Clause 23 (Hours of work) provides that ordinary hours of work will not exceed 12 hours per shift. Provision is made for rosters and guild lines are to be use.
Clause 24 (Breaks) provides that the employees are entitled to a paid meal break of not less than half an hour. Employees are entitled to 10 minutes rest break, without deduction of pay in the half of each shift. An employee is entitled to an additional 20 minutes paid break if required to work more than 2 hours overtime after completion of roster hours.

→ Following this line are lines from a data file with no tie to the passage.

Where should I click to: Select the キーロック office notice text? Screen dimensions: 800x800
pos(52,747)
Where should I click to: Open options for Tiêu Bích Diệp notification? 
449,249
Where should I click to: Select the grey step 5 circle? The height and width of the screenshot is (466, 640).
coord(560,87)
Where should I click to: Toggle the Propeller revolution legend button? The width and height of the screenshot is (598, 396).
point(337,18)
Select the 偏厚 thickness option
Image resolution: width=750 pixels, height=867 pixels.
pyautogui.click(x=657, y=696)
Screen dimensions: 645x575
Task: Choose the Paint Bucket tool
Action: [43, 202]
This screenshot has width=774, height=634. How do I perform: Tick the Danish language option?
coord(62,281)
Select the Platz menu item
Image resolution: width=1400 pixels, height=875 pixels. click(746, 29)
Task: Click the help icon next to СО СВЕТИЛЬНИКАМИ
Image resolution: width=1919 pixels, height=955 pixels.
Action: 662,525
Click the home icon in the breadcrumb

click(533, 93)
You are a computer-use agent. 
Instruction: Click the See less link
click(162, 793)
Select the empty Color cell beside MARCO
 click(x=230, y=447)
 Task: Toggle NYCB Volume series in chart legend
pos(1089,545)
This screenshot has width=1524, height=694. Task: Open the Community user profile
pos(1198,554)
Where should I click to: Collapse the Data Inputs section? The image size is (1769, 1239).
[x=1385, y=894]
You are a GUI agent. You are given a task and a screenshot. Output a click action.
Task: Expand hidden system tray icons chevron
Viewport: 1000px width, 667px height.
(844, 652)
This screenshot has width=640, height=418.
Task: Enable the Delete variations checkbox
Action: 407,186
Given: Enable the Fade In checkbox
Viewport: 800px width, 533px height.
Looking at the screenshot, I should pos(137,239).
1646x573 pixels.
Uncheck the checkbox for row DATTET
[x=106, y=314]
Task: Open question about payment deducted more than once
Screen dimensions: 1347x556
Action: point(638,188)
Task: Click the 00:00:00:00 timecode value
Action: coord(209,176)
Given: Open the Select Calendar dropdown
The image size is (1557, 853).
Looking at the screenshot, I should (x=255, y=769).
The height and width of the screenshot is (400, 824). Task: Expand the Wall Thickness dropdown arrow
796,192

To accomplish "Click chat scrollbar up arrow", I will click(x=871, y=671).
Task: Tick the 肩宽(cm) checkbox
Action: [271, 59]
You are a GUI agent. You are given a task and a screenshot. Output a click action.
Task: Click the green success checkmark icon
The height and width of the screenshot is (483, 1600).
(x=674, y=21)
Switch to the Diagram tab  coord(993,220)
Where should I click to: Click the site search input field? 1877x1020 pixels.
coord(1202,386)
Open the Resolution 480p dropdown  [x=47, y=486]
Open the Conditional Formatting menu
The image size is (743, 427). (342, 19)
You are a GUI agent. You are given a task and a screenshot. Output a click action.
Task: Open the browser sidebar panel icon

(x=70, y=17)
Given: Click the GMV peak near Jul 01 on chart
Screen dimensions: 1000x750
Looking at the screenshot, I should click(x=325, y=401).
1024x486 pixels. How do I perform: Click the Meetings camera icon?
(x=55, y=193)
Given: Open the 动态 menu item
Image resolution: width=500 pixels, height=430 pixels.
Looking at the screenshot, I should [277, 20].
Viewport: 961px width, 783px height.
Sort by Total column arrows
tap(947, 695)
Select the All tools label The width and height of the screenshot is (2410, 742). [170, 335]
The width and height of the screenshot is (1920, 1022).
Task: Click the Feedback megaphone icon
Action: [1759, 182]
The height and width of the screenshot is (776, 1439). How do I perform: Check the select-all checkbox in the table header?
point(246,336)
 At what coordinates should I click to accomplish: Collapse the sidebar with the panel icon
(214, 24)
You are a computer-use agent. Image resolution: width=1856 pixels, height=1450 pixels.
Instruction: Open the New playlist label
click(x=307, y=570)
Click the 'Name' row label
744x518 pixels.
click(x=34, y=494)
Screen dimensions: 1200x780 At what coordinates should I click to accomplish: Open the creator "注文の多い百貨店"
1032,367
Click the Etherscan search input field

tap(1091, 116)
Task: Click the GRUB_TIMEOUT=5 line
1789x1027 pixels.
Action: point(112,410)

Clause 25 (Overtime) provides overtime for specified rate for hours worked in excess of 12 hours per shift or ‘returning from escorting duty without a detainee’. The company cannot require an employee to work more than 16 hours in any one day. Provision is made for a circumstance when an employee on a travel and escort Aviation Assignment has not had 8 hours of duty between earning the assignment and commencing work on the next day.
Clause 26 and cl 27 concerns notifications of rosters and attendance at meetings.
Leave
The Enterprise Agreement provides for paid leave (cl 28), cashing out leave (cl 29), personal leave (cl 30), compassionate leave (cl 31), parental leave (cl 32), long service leave (cl 33), public holidays (cl 34), jury service (cl 35), court leave (cl 36), and special leave (cl 37).
Training and related matters
The Enterprise Agreement provides for employees to attend training at specified pay rate. Clause 39 provides for the employee first aid qualifications at cost to the company.
Occupational Health and Safety, and related matters
The Enterprise Agreement provides for workers’ compensation benefits (cl 40), Occupation health and safety (cl 41), and clothing, equipment and tools (cl 42).
Consultation, Grievances and Dispute Resolution
Consultation term (cl 43), consultative committee structure (cl 44), grievances dispute resolution procedure (cl 45) are set out.